The area around Dunachton shows evidence of human occupation in prehistory, with flintwork and whetstones being found in the vicinity.

The name Dunachton derives from Dun Neachdain the fort of Nechtan. Nechtan's identity is unknown, but it is likely he was one of several of the early Pictish Kings that went by that name.

Dunachton had some importance in the Early Medieval period. It is the site of an early class I Pictish stone which was discovered in 1870, having been recycled as a lintel stone in a farmstead building. This stone, with an incised deer head and dating from about the 7th century, was re-erected in the near-by field. In 2010 the Dutch archaeologist Lex Ritman informed the resident of Dunachton Lodge that the stone was fallen. So the Pictish stone was re-instated in the walled garden of the estate and was now well protected. Dunachton is first documented as 'Dwnachtan' in 1381, in reference to the 'capelle de Nachtan', the Chapel of Nechtan, which was dedicated to St Drostan.

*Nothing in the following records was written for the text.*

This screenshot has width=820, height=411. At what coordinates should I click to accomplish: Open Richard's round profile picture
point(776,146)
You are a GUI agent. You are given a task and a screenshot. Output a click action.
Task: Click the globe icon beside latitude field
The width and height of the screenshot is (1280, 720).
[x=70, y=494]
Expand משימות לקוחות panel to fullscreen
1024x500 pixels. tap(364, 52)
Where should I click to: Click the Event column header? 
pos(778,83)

Recent research has pointed to the possibility that Dunachton may have been the correct site of the Battle of Dun Nechtain in 685, when Bridei mac Bille, king of the Pictish kingdom of Fortriu defeated Ecgfrith of Northumbria, securing Pictish independence from Northumbria. The battle site was previously thought to be somewhere in the vicinity of Dunnichen in Angus, but reappraisal of the scant documentary evidence along with the reappraisal of Fortriu as being north of the Grampian Mountains has led to the suggestion that Dunachton is the true location.

Dunachton Lodge was built on the remains of Dunachton Castle. The landowners were originally the MacNivens, who as a sept of the MacNaughtons, claim descent from Nechtan. The barony subsequently came into possession of the Clan Mackintosh in the early 16th century through the marriage of Isabel MacNiven, the heiress of the Barony of Dunachton to William Mackintosh, cousin of the chief of the clan Mackintosh, and later chief of Clan Mackintosh and the wider Chattan Confederation.

A centuries-old feud between the Mackintoshes and Clan MacDonald of Keppoch came to a head in 1688 at the Battle of Maol Ruadh. Dunachton Castle was destroyed the following year by Coll MacDonald under the auspices of the Jacobite cause, provoking a public rebuke from Dundee. It was never rebuilt.

Dunachton was bought in the 1950s by Andrew Forbes-Leith, who later inherited the baronetcy of Fyvie. In the 1970s he turned 600 acre of Dunachton into the Highland Wildlife Park.